Me: Nice! I’m also a big believer in the storytelling of games. If you could work with one artist or writer, living or dead, whom would it be and why?
MKO: I would love to shadow Hayao Miyazaki while he was working on a movie and see how he makes decisions.
Me: The thematic subtlety in The Witch Boy and The Hidden Witch is amazing. It’s not “one the nose” or heavy-handed at all. It’s natural. Can you talk a little about how you achieve such a wonderful delivery of the themes of self-vale and acceptance?
MKO: I’m very interested in telling stories that have a meaning and that have the potential to affect the reader in a positive way. I know that stories have helped me become a better, more empathetic person. However, some media meant for children comes across as moralistic in kind of a clunky way.
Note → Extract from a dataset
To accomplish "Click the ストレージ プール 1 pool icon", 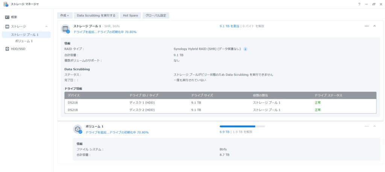I will coord(66,29).
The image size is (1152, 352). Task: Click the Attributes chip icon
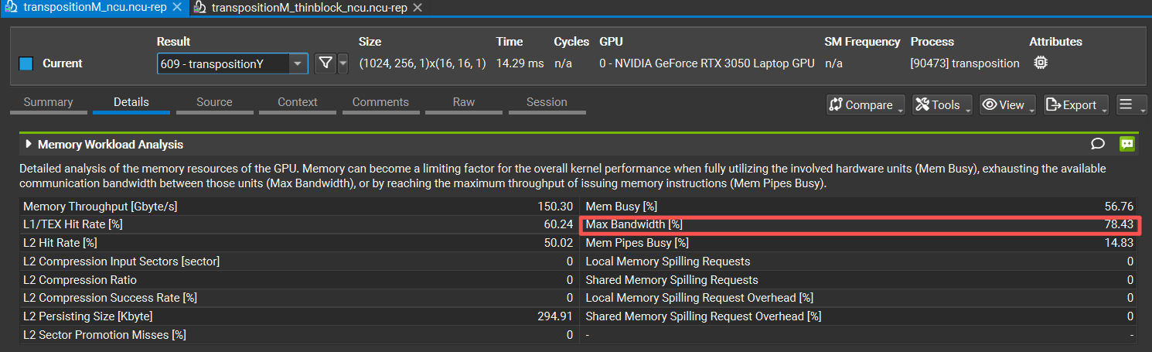(x=1041, y=63)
I wanted to use magic as a metaphor to explore themes of gender identity and acceptance – while also really enjoying the fun of having magic in a story! – but I wanted to respect the intelligence of my readers. Kids are REALLY smart and, as I’ve said, reread books a lot…so I’m comfortable keeping the themes subtle and knowing that when the reader is ready to understand them, they will.
Me: Very well said. And I love the cast of characters that develops by the end of The Hidden Witch! Can you speak a little about your favorite character from the series thus far and the creation process of that character?
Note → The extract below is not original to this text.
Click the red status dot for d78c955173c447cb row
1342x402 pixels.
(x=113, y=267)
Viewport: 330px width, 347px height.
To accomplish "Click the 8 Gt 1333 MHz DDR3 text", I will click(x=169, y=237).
MKO: Thank you! By the end of The Hidden Witch there’s a little band of four that’s started to form. I had trouble finding friends when I was younger, like lots of people, and the idea of a close knit friend group is its own kind of fantasy. I have also been using these books to explore themes of queer identity, and something that’s very important to that is finding people who see you as you are – a found family. We start to see that at the end of The Hidden Witch.
Me: Finally, do you have any advice for young graphic novelists looking to take their passion for the medium to the next level?
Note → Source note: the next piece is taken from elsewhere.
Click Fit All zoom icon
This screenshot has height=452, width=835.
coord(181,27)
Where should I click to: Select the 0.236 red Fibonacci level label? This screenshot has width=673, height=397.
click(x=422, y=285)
MKO: Cultivate your interests! Read graphic novels but also read novels, and nonfiction, and watch movies and TV, and go to art museums, and always keep an eye out for what you like and why. Don’t be a passive consumer of media, but really notice what works and what doesn’t and what you’d change if you were in charge. This will help you not just be a mimic of the people around you, but be a true artistic voice. Also, get at least one hobby that doesn’t have to do with comics, and don’t pull all nighters!
Wow…that was awesome! I want to thank Molly Knox Ostertag for her time and insight. I think our takeaway from this interview is that we should be well-rounded consumers. I love the idea of experiencing bunches of art and deciding what you’d change if it were you. Very similar to what Chef David Park had to say about his craft…pretty smart, these creative folk!